Stored dataset items:
────────────────

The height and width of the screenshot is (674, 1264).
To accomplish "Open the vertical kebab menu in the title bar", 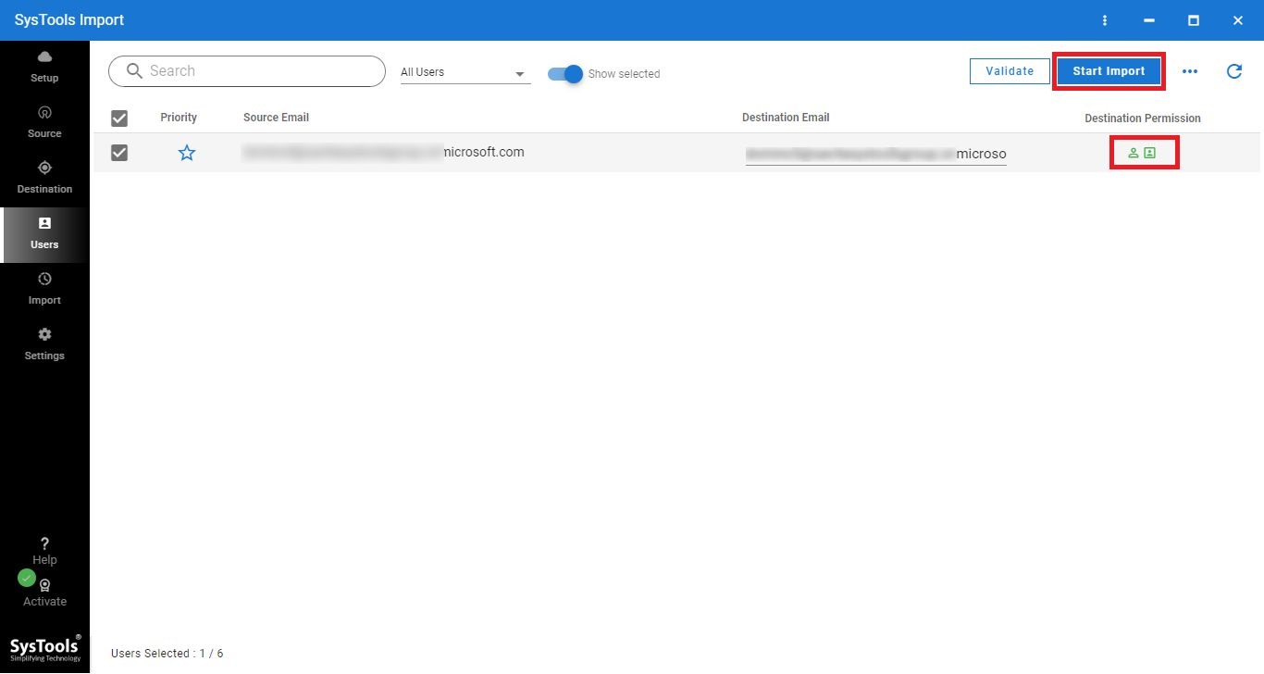I will tap(1105, 20).
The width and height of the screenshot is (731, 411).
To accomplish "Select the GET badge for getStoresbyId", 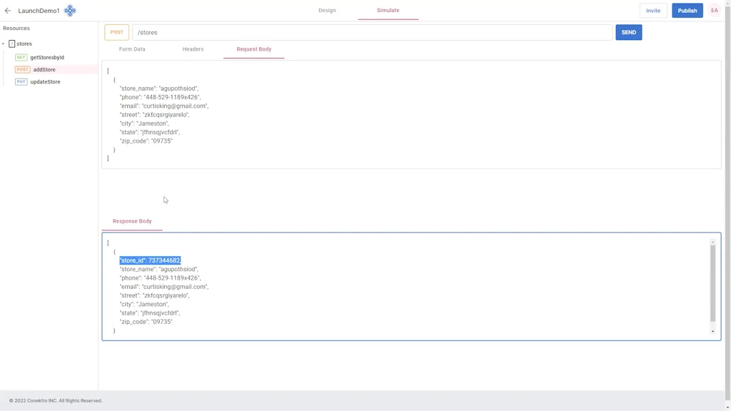I will click(x=21, y=57).
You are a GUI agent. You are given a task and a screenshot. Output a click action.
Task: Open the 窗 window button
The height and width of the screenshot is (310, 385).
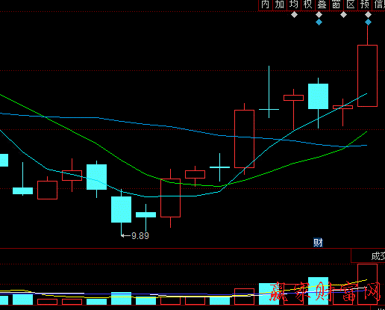[x=337, y=4]
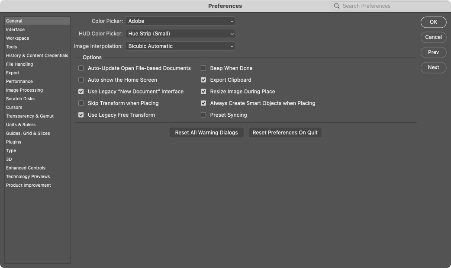Disable Export Clipboard

click(203, 80)
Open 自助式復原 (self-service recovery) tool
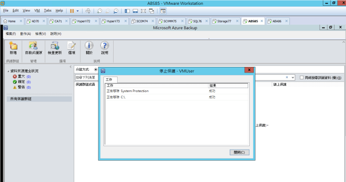Image resolution: width=346 pixels, height=182 pixels. [x=34, y=46]
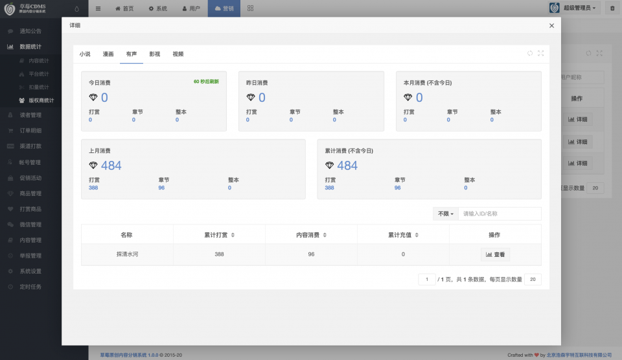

────────────────

WHAT TO WORK ON: Only the lines from the one containing "The height and width of the screenshot is (310, 385)." through the final line of the data are to be written out, exactly as they stand and without pictures.

TASK RESPONSE:
The height and width of the screenshot is (310, 385).
[x=337, y=4]
Disable Export Clipboard

click(203, 80)
Open 自助式復原 (self-service recovery) tool
Image resolution: width=346 pixels, height=182 pixels. [x=34, y=46]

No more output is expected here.